RV1909

Hebreos 4

La advertencia del desierto del capítulo 3 se vuelve una meditación sostenida sobre el "reposo". La buena nueva también llegó a la generación del éxodo, pero no les aprovechó por no ir unida con fe. El autor superpone tres reposos: el séptimo día de la creación, Canaán bajo Josué y un reposo aún abierto hoy. Como la conquista de Josué no fue el reposo definitivo —Dios sigue diciendo "hoy" por David mucho después—, queda un reposo sabático para el pueblo de Dios. La exhortación: esforzarse por entrar y no repetir la antigua desobediencia.

  1. 1

    TEMAMOS, pues, que quedando aún la promesa de entrar en su reposo, parezca alguno de vosotros haberse apartado.

  2. 2

    Porque también á nosotros se nos ha evangelizado como á ellos; mas no les aprovechó el oir la palabra á los que la oyeron sin mezclar fe.

  3. 3

    Empero entramos en el reposo los que hemos creído, de la manera que dijo: Como juré en mi ira, no entrarán en mi reposo: aun acabadas las obras desde el principio del mundo.

  4. 4

    Porque en un cierto lugar dijo así del séptimo día: Y reposó Dios de todas sus obras en el séptimo día.

  5. 5

    Y otra vez aquí: No entrarán en mi reposo.

  6. 6

    Así que, pues que resta que algunos han de entrar en él, y aquellos á quienes primero fué anunciado no entraron por causa de desobediencia,

  7. 7

    Determina otra vez un cierto día, diciendo por David: Hoy, después de tanto tiempo; como está dicho: Si oyereis su voz hoy, no endurezcáis vuestros corazones.

  8. 8

    Porque si Josué les hubiera dado el reposo, no hablaría después de otro día.

  9. 9

    Por tanto, queda un reposo para el pueblo de Dios.

  10. 10

    Porque el que ha entrado en su reposo, también él ha reposado de sus obras, como Dios de las suyas.

  11. 11

    Procuremos pues de entrar en aquel reposo; que ninguno caiga en semejante ejemplo de desobediencia.

  12. 12

    Porque la palabra de Dios es viva y eficaz, y más penetrante que toda espada de dos filos: y que alcanza hasta partir el alma, y aun el espíritu, y las coyunturas y tuétanos, y discierne los pensamientos y las intenciones del corazón.

  13. 13

    Y no hay cosa criada que no sea manifiesta en su presencia; antes todas las cosas están desnudas y abiertas á los ojos de aquel á quien tenemos que dar cuenta.

  14. 14

    Por tanto, teniendo un gran Pontífice, que penetró los cielos, Jesús el Hijo de Dios, retengamos nuestra profesión.

  15. 15

    Porque no tenemos un Pontífice que no se pueda compadecer de nuestras flaquezas; mas tentado en todo según nuestra semejanza, pero sin pecado.

  16. 16

    Lleguémonos pues confiadamente al trono de la gracia, para alcanzar misericordia, y hallar gracia para el oportuno socorro.

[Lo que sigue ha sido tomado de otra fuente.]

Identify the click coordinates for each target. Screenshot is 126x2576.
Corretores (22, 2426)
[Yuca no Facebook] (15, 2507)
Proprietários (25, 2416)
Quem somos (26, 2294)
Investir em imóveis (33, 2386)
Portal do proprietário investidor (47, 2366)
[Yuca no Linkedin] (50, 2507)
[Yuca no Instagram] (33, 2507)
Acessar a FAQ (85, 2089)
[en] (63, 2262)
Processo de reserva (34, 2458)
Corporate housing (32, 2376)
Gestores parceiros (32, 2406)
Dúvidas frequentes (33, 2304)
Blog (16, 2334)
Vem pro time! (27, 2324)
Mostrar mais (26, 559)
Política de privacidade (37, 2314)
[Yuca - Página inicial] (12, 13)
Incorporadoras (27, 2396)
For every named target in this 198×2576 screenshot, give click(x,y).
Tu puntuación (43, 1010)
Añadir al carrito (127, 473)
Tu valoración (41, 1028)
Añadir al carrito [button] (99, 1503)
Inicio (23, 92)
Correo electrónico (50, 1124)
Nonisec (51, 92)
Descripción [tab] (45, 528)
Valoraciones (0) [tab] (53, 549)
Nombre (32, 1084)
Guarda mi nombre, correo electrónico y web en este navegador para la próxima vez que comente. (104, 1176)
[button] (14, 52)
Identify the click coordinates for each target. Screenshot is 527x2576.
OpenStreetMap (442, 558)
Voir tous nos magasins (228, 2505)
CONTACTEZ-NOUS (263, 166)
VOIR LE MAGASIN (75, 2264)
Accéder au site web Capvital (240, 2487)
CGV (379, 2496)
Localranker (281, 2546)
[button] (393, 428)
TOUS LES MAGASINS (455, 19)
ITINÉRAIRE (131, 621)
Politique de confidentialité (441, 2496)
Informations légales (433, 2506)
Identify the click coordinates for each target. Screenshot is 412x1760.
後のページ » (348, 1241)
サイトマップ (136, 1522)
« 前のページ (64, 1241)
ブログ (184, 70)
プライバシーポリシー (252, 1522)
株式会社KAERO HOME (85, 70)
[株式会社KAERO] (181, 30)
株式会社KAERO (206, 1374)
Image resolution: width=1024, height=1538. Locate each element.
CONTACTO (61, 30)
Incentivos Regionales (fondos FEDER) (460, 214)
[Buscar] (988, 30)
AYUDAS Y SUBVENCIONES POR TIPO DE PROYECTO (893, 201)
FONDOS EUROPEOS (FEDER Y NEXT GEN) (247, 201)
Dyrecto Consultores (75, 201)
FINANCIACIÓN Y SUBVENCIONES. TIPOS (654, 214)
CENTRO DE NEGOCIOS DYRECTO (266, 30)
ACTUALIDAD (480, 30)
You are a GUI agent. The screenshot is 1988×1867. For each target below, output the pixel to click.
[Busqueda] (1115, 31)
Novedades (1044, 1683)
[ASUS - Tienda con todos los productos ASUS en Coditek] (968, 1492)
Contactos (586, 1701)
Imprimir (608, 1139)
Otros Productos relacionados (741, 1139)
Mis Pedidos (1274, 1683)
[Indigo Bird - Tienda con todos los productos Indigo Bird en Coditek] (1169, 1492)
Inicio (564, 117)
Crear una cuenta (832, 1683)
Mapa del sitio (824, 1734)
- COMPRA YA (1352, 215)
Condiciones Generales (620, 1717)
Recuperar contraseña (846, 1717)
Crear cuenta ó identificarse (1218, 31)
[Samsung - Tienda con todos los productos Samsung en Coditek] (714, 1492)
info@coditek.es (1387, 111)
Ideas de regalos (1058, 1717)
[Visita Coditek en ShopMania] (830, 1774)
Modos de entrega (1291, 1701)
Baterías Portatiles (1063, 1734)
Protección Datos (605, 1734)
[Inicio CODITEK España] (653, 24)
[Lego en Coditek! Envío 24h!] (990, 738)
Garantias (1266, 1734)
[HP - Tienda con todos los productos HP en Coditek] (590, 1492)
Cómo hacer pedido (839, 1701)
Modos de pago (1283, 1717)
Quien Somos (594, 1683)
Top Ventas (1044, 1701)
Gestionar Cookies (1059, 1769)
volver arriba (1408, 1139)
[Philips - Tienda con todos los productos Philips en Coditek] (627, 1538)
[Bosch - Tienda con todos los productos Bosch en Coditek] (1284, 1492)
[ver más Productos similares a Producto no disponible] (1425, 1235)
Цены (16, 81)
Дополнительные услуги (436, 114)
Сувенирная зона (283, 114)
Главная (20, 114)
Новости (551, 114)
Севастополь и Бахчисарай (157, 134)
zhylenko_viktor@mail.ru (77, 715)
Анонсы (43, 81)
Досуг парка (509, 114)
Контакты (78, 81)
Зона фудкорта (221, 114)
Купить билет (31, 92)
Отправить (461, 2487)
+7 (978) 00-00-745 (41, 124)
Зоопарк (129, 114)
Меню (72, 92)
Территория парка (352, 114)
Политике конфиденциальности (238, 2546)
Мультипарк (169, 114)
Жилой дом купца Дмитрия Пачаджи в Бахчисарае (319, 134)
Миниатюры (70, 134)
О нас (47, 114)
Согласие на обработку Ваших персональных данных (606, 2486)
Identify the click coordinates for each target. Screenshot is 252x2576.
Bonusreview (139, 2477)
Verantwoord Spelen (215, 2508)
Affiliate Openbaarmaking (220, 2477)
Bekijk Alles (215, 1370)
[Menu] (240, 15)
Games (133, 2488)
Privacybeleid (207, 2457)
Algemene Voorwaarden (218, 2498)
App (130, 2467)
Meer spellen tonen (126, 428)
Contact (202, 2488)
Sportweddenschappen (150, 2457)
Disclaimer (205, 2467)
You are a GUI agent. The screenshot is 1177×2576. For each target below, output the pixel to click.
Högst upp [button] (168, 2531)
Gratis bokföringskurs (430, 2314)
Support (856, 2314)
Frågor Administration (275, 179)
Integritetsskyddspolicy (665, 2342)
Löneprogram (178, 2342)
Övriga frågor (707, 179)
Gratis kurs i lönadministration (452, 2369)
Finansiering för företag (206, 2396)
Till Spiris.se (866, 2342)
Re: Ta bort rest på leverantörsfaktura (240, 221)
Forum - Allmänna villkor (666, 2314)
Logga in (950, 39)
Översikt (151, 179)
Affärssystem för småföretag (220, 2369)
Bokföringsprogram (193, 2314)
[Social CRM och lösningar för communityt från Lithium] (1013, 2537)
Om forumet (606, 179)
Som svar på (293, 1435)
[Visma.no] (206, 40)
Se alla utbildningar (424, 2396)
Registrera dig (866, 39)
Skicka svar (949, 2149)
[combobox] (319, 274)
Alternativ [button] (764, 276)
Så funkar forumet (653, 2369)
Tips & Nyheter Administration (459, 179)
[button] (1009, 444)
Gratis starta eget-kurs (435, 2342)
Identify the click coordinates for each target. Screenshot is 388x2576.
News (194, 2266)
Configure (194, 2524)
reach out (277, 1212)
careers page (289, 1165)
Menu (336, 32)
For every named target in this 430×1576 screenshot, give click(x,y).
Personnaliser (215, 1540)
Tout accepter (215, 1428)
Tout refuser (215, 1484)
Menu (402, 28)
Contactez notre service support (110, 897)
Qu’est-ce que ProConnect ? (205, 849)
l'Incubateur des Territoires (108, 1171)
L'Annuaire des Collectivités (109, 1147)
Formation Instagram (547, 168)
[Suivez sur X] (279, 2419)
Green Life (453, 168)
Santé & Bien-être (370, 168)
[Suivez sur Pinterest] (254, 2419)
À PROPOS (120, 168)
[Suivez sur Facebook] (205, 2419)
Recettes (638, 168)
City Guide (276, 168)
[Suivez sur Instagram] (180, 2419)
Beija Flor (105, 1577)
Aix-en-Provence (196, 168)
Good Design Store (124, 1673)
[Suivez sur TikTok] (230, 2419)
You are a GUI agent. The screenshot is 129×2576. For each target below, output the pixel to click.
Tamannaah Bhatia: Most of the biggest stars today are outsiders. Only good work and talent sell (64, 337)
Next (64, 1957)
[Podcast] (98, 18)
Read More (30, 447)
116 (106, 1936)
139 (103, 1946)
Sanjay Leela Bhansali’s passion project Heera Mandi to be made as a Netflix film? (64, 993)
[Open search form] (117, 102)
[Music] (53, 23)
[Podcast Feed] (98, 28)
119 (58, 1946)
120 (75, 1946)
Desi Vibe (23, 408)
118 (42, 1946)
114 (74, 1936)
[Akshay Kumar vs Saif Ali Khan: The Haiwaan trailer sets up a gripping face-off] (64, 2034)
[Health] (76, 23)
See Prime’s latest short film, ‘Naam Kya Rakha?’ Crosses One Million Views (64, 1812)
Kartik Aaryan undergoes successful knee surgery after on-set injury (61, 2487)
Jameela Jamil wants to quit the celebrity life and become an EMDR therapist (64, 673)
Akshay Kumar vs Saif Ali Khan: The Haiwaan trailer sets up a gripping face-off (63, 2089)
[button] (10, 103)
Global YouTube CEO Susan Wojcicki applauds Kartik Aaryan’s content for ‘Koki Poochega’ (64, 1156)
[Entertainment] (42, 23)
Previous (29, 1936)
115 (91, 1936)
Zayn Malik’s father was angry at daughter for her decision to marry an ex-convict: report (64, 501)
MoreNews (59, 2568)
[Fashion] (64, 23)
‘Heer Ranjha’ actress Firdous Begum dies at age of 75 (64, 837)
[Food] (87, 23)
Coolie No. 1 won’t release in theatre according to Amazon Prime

De la advertencia de vuelta al sacerdote

Los versículos 12 y 13 giran sobre la palabra de Dios como espada viva de dos filos que descubre el corazón: ninguna criatura está oculta ante aquel a quien daremos cuenta. Esa imagen severa desemboca en el alivio del versículo 14: tenemos un gran sumo sacerdote, Jesús, que traspasó los cielos y fue tentado como nosotros, pero sin pecado. El capítulo cierra invitando a acercarse con confianza al trono de la gracia.